Em vez de promover uma transformação visível da noite para o dia, o colágeno oral atua como uma estratégia complementar de prevenção ao envelhecimento cutâneo, ajudando a manter a qualidade da pele a longo prazo.
A melhora costuma ser percebida na textura, na hidratação e na elasticidade da pele do que em mudanças dramáticas relacionadas à flacidez ou às rugas profundas.
Gominhas, cápsulas ou pó: qual é a melhor opção?
Quando o assunto é eficácia, a forma do suplemento influencia diretamente a capacidade de atingir a dose recomendada de colágeno.
Segundo a dermatologista, as versões em pó costumam levar vantagem porque permitem concentrar a quantidade adequada do nutriente em uma única porção diária. As cápsulas também representam uma alternativa eficiente, embora exijam um maior consumo diário.
Já as gomas, enfrentam uma limitação prática. Para alcançar a mesma quantidade de colágeno presente em outros produtos, também é necessário consumir várias unidades ao longo do dia. Como consequência, aumenta a ingestão de açúcares, xaropes, corantes e outros aditivos presentes na formulação.
“Aqui, entramos em outro problema, porque muitas gominhas contêm açúcares, xaropes e corantes, ingredientes que podem prejudicar a qualidade da pele. E sabemos que o excesso de açúcar, por exemplo, contribui para a degradação do colágeno”, alerta Ana Maria.
A suplementação consegue compensar a perda natural de colágeno?
A partir dos 25 anos, a produção natural de colágeno começa a diminuir gradualmente. Esse processo faz parte do envelhecimento biológico e não pode ser interrompido. Nesse cenário, o colágeno pode ser um aliado, mas não uma solução isolada.
“A suplementação é um trabalho de formiguinha.
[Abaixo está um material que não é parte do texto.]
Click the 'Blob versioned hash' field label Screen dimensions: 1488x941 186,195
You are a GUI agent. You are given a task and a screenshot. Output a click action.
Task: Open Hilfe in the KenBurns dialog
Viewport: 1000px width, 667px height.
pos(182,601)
Ela ajuda na prevenção, mas não consegue frear sozinha todo o processo de envelhecimento”, explica a médica.
A especialista também destaca que a manutenção do colágeno depende de uma combinação de fatores, incluindo alimentação equilibrada, consumo adequado de proteínas, hidratação, proteção solar e uma rotina consistente de skincare.
Além disso, procedimentos dermatológicos como bioestimuladores de colágeno, ultrassom microfocado, radiofrequência e lasers costumam produzir resultados mais eficientes quando o objetivo é tratar sinais de envelhecimento.
Existem contraindicações?
O colágeno é considerado um suplemento seguro e costuma ser bem tolerado pela maioria das pessoas. No entanto, pacientes com doenças intestinais, como síndrome do intestino irritável, ou com condições renais crônicas devem buscar orientação médica antes de iniciar qualquer suplementação.
No caso específico das gominhas, a atenção deve estar para os ingredientes adicionais presentes na fórmula.
Pessoas com diabetes, por exemplo, devem verificar a quantidade de açúcares, corantes, adoçantes e aditivos, especialmente quando a recomendação no rótulo exige o consumo de várias gominhas por dia.
Vale a pena investir nas gominhas de colágeno?
As gominhas não são uma fraude, mas também não representam uma solução milagrosa para a pele. O ponto central é verificar se o produto oferece uma quantidade suficiente de peptídeos bioativos de colágeno para produzir benefícios reais.
Para quem busca uma estratégia de longo prazo para manter a qualidade da pele, a suplementação pode ser uma ferramenta complementar.
Contudo, ela deve fazer parte de um conjunto maior de cuidados e não substituir hábitos saudáveis ou tratamentos dermatológicos quando indicados.